Back to me being scared...there are days that I think I'm not cut out to be a music teacher. Or any sort of conductor, for that matter. I think of certain time signatures and rehearsal things, and I freak out. Do I have the capabilty to learn every voice part in a piece so that when the altos sing an F instead of an F#, I call them on it? Shoot, I'm having trouble tuning a viola!!! Do I have the patience to rehearse parts over and over again? I mean, we all know what kind of patience I have with the kids at church...if it wasn't for the fact that teaching music is my dream, I think I would have changed majors by now. That and the fact that I want a freakin diploma in the near future!
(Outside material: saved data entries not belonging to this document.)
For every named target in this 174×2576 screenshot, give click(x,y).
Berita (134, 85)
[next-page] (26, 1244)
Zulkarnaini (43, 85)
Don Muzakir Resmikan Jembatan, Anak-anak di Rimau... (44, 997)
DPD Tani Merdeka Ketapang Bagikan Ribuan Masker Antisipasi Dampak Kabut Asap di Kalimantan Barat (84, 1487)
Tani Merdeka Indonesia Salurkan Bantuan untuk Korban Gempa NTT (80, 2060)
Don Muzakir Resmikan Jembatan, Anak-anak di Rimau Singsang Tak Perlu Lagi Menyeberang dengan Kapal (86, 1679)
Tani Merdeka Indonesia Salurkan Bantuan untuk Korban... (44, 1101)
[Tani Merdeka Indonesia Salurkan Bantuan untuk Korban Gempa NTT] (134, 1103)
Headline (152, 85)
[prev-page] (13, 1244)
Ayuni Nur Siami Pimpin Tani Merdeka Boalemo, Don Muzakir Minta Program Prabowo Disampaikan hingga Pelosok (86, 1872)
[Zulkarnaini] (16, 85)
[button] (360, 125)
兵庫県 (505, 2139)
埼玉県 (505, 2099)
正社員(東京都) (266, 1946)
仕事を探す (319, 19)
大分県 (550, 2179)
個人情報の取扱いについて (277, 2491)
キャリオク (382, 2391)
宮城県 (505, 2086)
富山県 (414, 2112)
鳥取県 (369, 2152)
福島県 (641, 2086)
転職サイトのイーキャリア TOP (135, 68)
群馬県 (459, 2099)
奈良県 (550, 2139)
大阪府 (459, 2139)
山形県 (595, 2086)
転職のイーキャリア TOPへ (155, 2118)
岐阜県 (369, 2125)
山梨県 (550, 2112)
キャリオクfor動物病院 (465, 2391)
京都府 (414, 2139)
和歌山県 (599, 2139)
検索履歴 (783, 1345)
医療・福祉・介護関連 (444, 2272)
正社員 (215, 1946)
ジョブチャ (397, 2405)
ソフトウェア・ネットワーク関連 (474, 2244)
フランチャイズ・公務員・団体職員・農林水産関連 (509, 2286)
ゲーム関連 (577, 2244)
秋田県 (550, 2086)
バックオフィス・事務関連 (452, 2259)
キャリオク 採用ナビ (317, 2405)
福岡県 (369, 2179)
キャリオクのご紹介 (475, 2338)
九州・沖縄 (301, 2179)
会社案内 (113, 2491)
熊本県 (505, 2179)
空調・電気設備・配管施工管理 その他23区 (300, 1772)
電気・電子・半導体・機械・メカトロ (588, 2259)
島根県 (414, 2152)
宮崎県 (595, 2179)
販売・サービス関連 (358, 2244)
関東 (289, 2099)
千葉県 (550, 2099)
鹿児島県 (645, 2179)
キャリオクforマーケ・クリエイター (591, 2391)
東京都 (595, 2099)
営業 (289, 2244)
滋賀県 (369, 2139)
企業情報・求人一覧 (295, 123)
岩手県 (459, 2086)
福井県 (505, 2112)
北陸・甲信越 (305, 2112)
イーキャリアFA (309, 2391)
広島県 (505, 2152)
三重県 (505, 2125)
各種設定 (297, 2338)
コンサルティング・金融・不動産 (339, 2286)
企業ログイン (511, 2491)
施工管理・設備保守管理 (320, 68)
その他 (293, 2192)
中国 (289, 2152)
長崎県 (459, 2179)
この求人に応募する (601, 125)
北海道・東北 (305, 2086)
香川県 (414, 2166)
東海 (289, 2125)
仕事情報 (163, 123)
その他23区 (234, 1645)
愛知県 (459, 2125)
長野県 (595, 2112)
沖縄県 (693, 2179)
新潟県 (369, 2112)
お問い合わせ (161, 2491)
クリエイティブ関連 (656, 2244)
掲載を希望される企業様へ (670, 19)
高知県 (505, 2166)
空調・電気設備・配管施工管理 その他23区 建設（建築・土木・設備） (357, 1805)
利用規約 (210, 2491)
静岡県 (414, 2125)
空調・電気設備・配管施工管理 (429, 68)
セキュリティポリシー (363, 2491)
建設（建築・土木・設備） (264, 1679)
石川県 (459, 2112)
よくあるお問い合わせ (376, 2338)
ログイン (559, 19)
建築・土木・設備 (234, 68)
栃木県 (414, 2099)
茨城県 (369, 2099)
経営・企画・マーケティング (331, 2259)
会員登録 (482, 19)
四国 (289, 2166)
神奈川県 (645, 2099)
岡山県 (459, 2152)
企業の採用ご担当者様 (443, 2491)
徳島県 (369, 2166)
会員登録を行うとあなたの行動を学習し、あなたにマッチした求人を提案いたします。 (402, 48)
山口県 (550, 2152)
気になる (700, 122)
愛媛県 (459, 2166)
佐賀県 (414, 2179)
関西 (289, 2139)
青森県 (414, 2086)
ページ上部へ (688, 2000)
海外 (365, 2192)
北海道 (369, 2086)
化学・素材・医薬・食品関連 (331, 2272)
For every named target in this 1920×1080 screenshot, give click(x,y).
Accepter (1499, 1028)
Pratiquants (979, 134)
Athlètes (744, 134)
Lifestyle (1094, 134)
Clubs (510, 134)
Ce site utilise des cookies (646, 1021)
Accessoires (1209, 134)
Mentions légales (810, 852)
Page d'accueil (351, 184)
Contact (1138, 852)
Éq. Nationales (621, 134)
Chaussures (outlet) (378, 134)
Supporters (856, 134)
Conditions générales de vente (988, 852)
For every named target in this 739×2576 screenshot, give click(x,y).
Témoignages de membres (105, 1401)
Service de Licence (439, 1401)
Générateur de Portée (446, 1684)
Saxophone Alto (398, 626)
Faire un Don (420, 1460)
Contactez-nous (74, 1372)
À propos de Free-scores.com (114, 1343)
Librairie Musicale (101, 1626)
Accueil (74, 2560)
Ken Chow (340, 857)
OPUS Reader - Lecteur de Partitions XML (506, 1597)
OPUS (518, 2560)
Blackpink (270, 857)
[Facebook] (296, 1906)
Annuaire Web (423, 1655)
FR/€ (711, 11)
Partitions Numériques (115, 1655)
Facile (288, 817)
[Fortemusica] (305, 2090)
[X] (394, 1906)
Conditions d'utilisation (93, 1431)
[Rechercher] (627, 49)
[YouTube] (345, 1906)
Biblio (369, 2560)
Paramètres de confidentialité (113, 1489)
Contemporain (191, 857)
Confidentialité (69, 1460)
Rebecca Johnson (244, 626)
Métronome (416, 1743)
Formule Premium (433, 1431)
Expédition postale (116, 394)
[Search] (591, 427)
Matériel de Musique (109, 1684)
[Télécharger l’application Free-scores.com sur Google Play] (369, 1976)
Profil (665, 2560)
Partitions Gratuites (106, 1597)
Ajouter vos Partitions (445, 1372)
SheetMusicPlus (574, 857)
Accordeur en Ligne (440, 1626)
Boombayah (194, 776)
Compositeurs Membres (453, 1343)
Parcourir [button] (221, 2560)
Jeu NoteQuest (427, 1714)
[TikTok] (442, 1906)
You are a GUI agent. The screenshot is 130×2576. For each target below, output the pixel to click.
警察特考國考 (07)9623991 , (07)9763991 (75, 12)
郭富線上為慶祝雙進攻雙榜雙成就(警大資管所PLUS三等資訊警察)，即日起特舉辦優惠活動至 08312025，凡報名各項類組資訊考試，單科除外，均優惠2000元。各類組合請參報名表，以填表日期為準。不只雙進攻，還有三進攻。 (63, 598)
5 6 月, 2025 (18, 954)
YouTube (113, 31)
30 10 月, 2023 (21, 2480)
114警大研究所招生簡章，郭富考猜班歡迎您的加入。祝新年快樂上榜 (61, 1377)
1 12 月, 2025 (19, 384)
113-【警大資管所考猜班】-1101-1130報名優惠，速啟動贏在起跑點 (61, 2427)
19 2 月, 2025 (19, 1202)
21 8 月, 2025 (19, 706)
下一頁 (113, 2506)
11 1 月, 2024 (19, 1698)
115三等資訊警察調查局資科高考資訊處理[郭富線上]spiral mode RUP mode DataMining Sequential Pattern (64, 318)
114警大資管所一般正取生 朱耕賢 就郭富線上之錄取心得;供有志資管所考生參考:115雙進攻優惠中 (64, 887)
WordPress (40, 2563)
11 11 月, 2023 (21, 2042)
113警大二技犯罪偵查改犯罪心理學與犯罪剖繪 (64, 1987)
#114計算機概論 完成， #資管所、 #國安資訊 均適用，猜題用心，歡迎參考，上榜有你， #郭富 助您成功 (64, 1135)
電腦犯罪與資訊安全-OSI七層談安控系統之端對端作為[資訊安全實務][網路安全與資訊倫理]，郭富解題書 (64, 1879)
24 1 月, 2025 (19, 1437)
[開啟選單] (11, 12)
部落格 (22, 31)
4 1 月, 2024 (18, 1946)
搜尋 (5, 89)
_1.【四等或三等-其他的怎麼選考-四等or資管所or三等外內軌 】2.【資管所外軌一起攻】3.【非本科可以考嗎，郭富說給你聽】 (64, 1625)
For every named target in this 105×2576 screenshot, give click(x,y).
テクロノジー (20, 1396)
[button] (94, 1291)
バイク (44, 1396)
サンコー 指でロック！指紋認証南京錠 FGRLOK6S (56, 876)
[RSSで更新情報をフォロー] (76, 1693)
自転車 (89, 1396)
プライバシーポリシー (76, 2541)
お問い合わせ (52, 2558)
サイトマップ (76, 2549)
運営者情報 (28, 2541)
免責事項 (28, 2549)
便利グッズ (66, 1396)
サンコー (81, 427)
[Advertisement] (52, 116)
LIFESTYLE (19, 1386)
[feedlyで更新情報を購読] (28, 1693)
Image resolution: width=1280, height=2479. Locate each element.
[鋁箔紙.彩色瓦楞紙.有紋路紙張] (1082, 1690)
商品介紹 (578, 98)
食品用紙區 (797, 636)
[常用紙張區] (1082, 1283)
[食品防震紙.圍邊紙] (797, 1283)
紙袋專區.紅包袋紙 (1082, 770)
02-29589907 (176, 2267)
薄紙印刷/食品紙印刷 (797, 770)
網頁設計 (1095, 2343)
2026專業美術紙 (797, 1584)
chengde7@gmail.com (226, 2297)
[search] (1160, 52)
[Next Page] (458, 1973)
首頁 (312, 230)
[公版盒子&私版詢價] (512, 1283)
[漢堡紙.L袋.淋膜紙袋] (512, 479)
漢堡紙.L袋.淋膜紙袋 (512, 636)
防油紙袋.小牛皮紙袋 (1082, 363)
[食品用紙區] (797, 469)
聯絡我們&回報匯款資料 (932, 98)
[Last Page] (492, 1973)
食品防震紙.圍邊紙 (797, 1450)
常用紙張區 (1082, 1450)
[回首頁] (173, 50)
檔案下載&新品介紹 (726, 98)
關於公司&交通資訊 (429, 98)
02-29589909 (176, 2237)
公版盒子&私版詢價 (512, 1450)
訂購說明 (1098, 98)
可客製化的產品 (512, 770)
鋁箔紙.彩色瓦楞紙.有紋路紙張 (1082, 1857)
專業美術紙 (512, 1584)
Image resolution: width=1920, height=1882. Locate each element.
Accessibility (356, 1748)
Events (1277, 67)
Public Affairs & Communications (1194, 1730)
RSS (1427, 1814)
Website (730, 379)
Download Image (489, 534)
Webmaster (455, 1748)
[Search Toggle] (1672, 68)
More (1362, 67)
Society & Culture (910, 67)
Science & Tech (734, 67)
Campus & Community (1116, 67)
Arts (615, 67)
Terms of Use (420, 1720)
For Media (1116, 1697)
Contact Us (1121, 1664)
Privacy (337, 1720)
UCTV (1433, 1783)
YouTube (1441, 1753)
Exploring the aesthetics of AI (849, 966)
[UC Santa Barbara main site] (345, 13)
The aforementioned things, however, are just tiny blips on the radar of my semester. The things I have to do are overwhelming, BUT I have great friends in my classes, I'm bonding with people I would never have bonded with before and I'm being opened up to new things. And while I still miss things that happened last semester, I've found ways to do without them. For example, today in conducting ( I dressed up because I had a presentation), I noticed that my legs are the creepiest shade of white EVER. Like, folks, I'm pale! And she was...a seat away from me. All I wanted to do was lean over and make some snide comment about said shade of white to her...to calm my nerves. I held back, because...of a lot of things. The silliest part, folks...I don't want to mess up in front of her. My fear is that she'll find some way to exploit my mistake and go hog wild with it. And I don't need that. Back to the point...Casey is in almost ALL of my classes this semester. I see him PRETTY much everyday, for at least 3 hours, if not more...Tuesday...ALL DAY! Which is NOT a bad thing...I learn more about him everyday. And since he's in conducting...he's kind of my "go-to" guy for a pick me up.
For those that still read this, I thank you. And if something in here doesn't make sense to you, I apologize. Feel free to ask questions. I apologize, also, for the length. I should have put that at the beginning: "this is a long one, people!" but then you wouldn't have read it. And you prollly stopped reading awhile ago. For those that made it this far...I'll buy you coffee!